There will be six of us for dinner Saturday night, including a couple of really good cooks, meaning that if I try to compete, I fail. So what to serve? I may write good books, but a gourmet cook I am not.
My gut tells me that it’s best to go with simple and fresh, which, this time of year in the Northeast, means a big multi-ingredient salad. Fresh veggies and fruit, lettuce from the garden, sweet corn … they’re my key ingredients. Hey, don’t yawn. Salad may be healthy, but it doesn’t have to be boring.
Start with lettuce. There are different flavors, colors, and texture. My very favorite kind is butter lettuce (a.k.a. Boston Bibb), but in a big salad I’ll add red leaf lettuce, spinach, or even a little kale. Romaine seems to have an extra-long life in my fridge, so I usually have some of that around. Do I want my salad in full leaves or chopped? Depends on my mood.
Next, veggies. Peppers are always good for color and health, but I use them during the rest of the year, so sometimes in summer I steer clear.

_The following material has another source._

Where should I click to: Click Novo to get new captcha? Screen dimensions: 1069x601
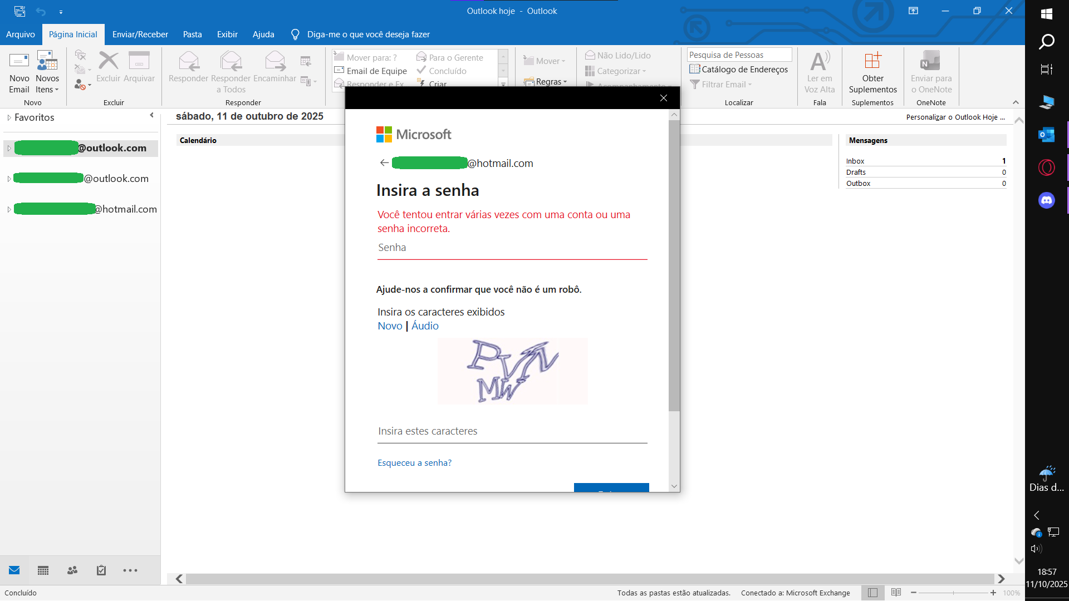[x=390, y=326]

Zucchini or summer squash, blanched and diced, adds texture. Likewise, seedless cukes, either sliced or diced. And once the local crop arrives, sweet corn is the best. I cook the corn earlier in the day, remove it from the cob with a knife, and toss it in. Fresh asparagus from earlier in the week? Into the bowl. Same with whatever color tomatoes are on sale at my farm stand in a given week. How about dinner leftovers, even of frozen veggies, like peas or green beans? In they go.

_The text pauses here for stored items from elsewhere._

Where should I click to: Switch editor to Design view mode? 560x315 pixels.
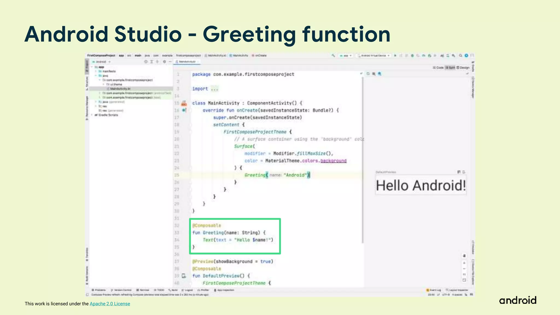[x=463, y=68]
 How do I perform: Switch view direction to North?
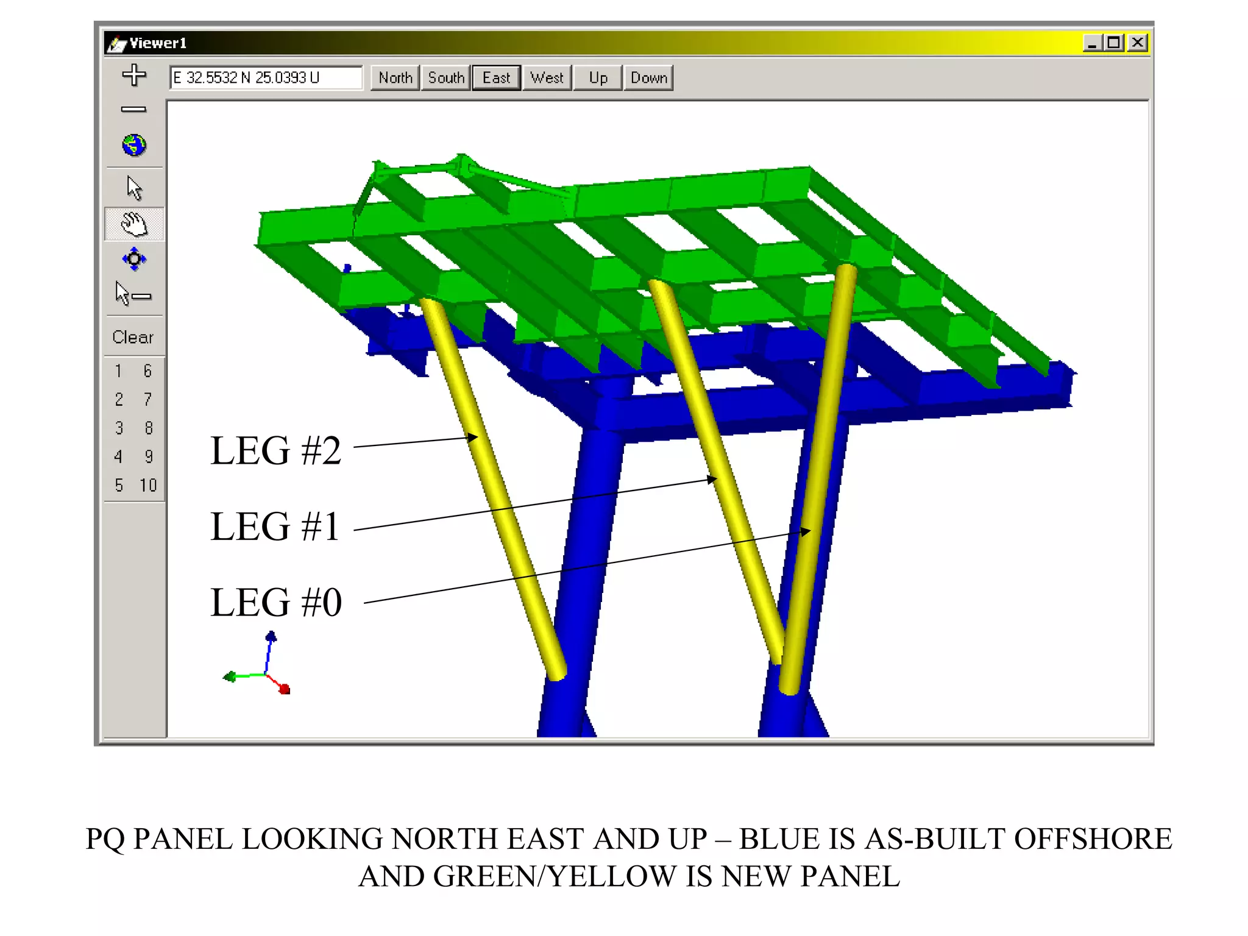tap(395, 78)
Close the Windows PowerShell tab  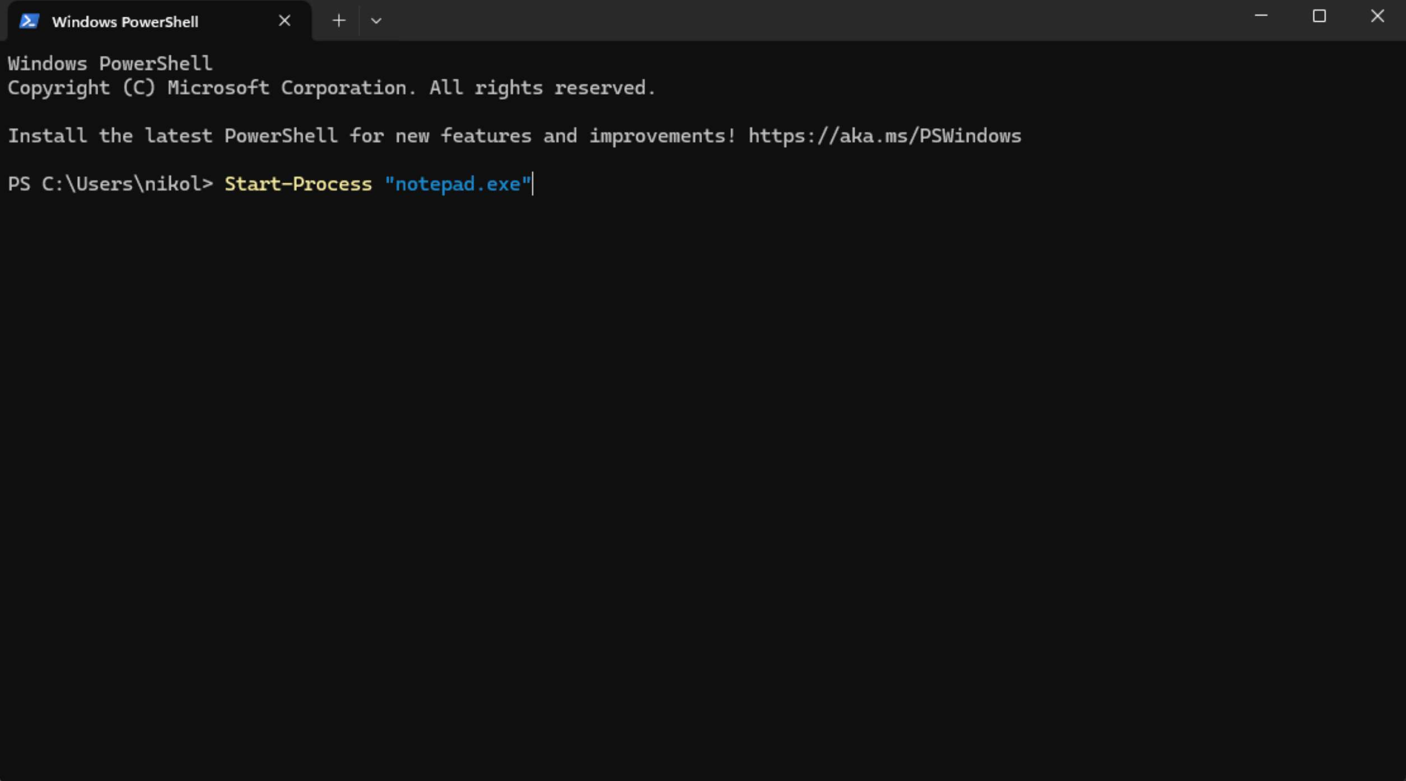pyautogui.click(x=285, y=21)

If I have apple slices left in the bag I bought for my grandkids, I throw them in, too. Actually, I’ll thrown most anything from my fridge into a salad. We’re talking bacon, ham, hard-boiled-egg, or sliced chicken, any one of which, of course, adds protein to make the salad a meal in itself.
Oh oh oh, I nearly forgot cheese. Most any kind works in a salad. I always keep blocks of Cabot’s cheddar in my fridge as a source of calcium. If I’m looking to add some to my salad, I cut little strips and add them.

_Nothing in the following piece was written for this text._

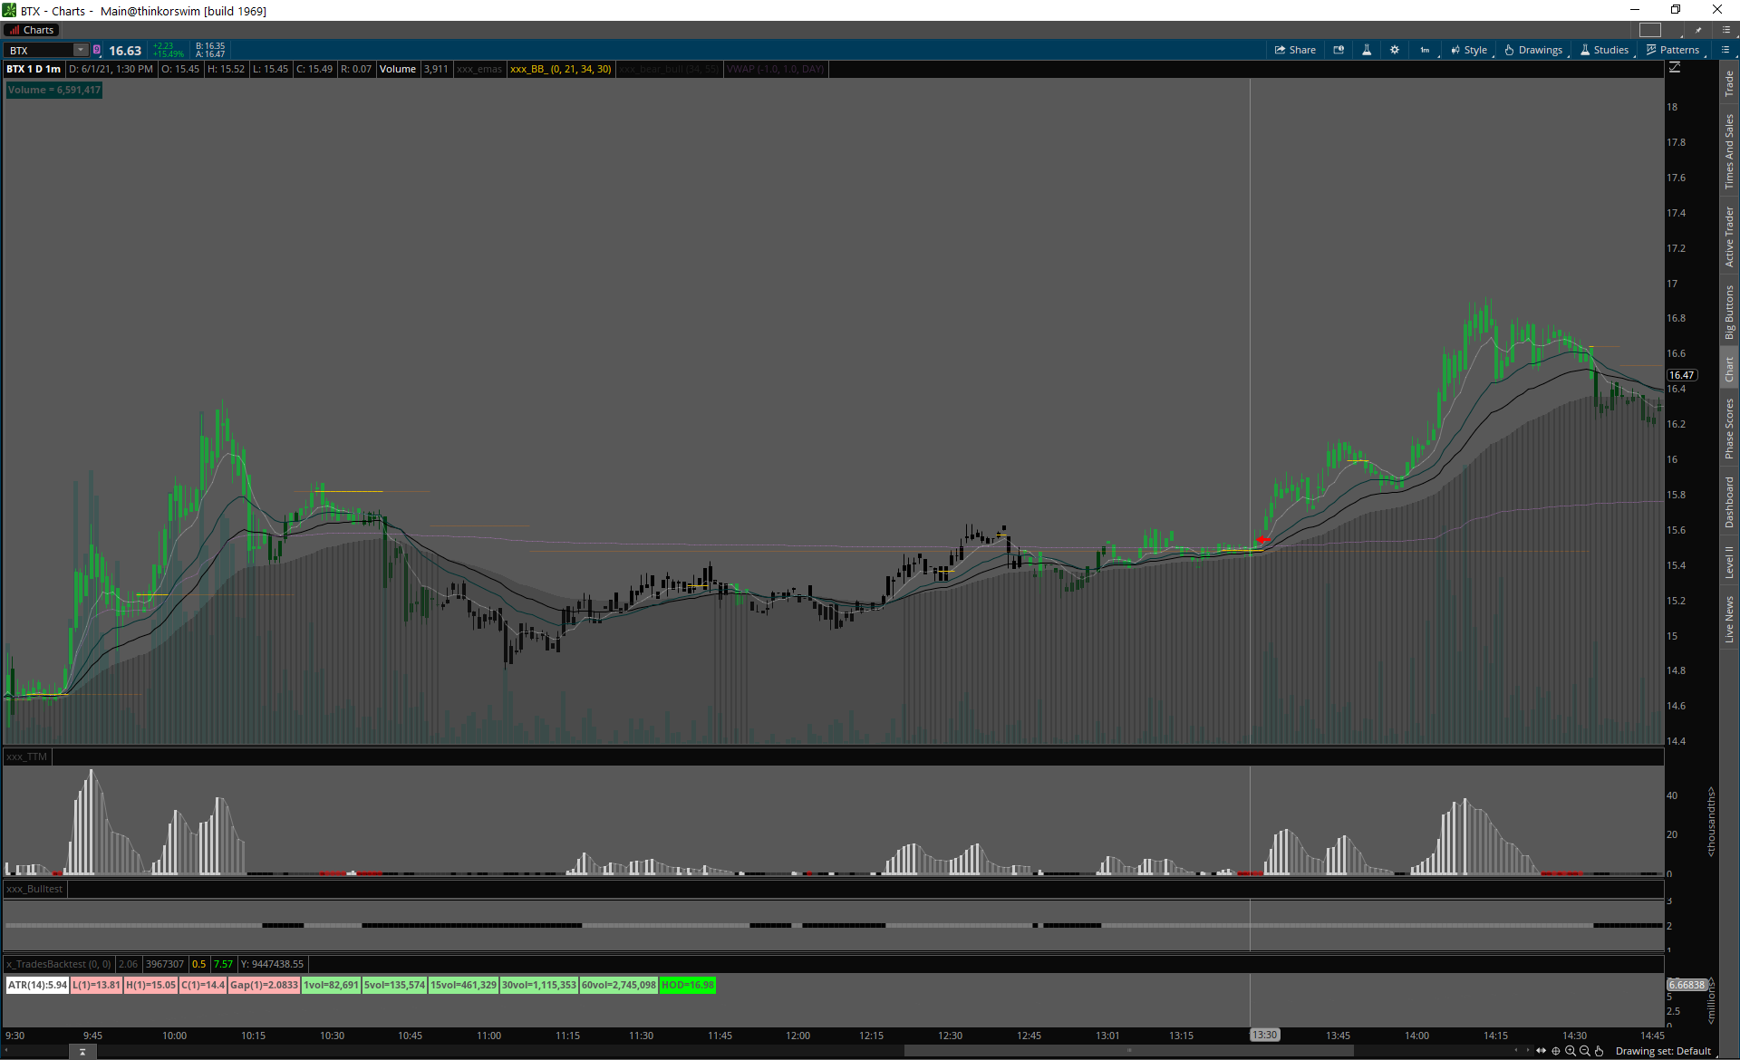
Task: Click the Drawing set: Default selector
Action: (x=1663, y=1051)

And nuts, can’t forget nuts. Pine nuts, walnut, pecans, pistachios — I’ll add whatever I have.
Okay. I really have given you lots of choices here, and truly? If I do want the simple and fresh I mentioned above, I’ll got for 4-5 interesting ingredients, rather than 10, which means that another day, I have 4-5 other interesting ingredients to use. Moreover, if you’ve included even half of what I’m listing above, your salad is getting up there in calories.
You may want to watch that, especially when it comes to dressing. Sometimes I make my own, especially when I’m in a Sweet Salt Air herb mood. Often, though, it’s more work than I want. And let me say right here, I detest diet dressing. Some people swear by it, but I haven’t found one that works with my taste buds in a way that doesn’t ruin the rest of the salad. My solution? Dribble. Regular. Dressing. A little salad dressing can go a long way. The dressing should be like background music during dinner – i.e., subtle and muted.
What else do you add to your salad? I ask, because I’m always looking for something new. Something novel. Pun intended.